─── ENTRIES SUPPLIED

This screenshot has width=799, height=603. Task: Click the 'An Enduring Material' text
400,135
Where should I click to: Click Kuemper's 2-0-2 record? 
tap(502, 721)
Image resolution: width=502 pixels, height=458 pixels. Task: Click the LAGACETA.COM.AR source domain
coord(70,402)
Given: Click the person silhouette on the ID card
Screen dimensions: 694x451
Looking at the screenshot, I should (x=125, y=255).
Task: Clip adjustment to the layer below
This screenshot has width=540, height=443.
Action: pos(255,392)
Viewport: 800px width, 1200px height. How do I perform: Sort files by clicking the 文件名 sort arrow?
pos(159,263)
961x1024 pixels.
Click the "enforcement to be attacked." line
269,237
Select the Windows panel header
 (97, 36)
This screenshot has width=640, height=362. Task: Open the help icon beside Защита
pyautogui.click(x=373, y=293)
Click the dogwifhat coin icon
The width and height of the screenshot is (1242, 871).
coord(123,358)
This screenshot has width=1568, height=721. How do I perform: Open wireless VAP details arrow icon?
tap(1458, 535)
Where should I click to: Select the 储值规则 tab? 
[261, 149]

──────

> [TASK INSTRUCTIONS]: Could you reproduce the material above word for word, keeping every line in its original order?

> [EXERCISE ANSWER]:
This screenshot has width=799, height=603. Task: Click the 'An Enduring Material' text
400,135
Where should I click to: Click Kuemper's 2-0-2 record? 
tap(502, 721)
Image resolution: width=502 pixels, height=458 pixels. Task: Click the LAGACETA.COM.AR source domain
coord(70,402)
Given: Click the person silhouette on the ID card
Screen dimensions: 694x451
Looking at the screenshot, I should (x=125, y=255).
Task: Clip adjustment to the layer below
This screenshot has width=540, height=443.
Action: pos(255,392)
Viewport: 800px width, 1200px height. How do I perform: Sort files by clicking the 文件名 sort arrow?
pos(159,263)
961x1024 pixels.
Click the "enforcement to be attacked." line
269,237
Select the Windows panel header
 (97, 36)
This screenshot has width=640, height=362. Task: Open the help icon beside Защита
pyautogui.click(x=373, y=293)
Click the dogwifhat coin icon
The width and height of the screenshot is (1242, 871).
coord(123,358)
This screenshot has width=1568, height=721. How do I perform: Open wireless VAP details arrow icon?
tap(1458, 535)
Where should I click to: Select the 储值规则 tab? 
[261, 149]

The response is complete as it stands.